> _Task item_
The records below are to be retyped in full. Keep every word.

Saved entries

----------

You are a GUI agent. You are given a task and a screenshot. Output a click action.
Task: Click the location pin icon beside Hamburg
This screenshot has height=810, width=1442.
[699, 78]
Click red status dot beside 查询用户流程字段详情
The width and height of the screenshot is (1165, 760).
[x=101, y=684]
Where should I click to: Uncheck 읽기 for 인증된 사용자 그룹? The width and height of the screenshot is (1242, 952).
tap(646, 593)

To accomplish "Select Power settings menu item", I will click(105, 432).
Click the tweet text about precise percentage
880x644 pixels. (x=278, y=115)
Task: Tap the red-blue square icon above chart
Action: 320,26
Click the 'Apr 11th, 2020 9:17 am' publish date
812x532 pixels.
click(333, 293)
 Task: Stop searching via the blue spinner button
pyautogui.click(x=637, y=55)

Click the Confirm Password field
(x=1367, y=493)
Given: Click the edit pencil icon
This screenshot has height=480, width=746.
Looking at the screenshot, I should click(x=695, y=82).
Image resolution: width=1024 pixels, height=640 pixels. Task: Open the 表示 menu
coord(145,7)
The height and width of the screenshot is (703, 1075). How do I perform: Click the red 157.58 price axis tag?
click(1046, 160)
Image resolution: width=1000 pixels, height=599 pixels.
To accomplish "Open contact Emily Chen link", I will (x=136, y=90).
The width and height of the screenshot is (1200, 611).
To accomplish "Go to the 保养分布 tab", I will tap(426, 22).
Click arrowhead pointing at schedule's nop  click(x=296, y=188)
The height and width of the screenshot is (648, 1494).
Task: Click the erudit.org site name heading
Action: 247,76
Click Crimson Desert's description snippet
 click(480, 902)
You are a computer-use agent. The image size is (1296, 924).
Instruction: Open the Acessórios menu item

----------

> _Response area_
You are a GUI agent. You are given a task and a screenshot. Output a click action.
Task: Click the location pin icon beside Hamburg
This screenshot has height=810, width=1442.
[699, 78]
Click red status dot beside 查询用户流程字段详情
The width and height of the screenshot is (1165, 760).
[x=101, y=684]
Where should I click to: Uncheck 읽기 for 인증된 사용자 그룹? The width and height of the screenshot is (1242, 952).
tap(646, 593)

To accomplish "Select Power settings menu item", I will click(105, 432).
Click the tweet text about precise percentage
880x644 pixels. (x=278, y=115)
Task: Tap the red-blue square icon above chart
Action: 320,26
Click the 'Apr 11th, 2020 9:17 am' publish date
812x532 pixels.
click(333, 293)
 Task: Stop searching via the blue spinner button
pyautogui.click(x=637, y=55)

Click the Confirm Password field
(x=1367, y=493)
Given: Click the edit pencil icon
This screenshot has height=480, width=746.
Looking at the screenshot, I should click(x=695, y=82).
Image resolution: width=1024 pixels, height=640 pixels. Task: Open the 表示 menu
coord(145,7)
The height and width of the screenshot is (703, 1075). How do I perform: Click the red 157.58 price axis tag?
click(1046, 160)
Image resolution: width=1000 pixels, height=599 pixels.
To accomplish "Open contact Emily Chen link", I will (x=136, y=90).
The width and height of the screenshot is (1200, 611).
To accomplish "Go to the 保养分布 tab", I will tap(426, 22).
Click arrowhead pointing at schedule's nop  click(x=296, y=188)
The height and width of the screenshot is (648, 1494).
Task: Click the erudit.org site name heading
Action: 247,76
Click Crimson Desert's description snippet
 click(480, 902)
You are a computer-use agent. The image size is (1296, 924).
Instruction: Open the Acessórios menu item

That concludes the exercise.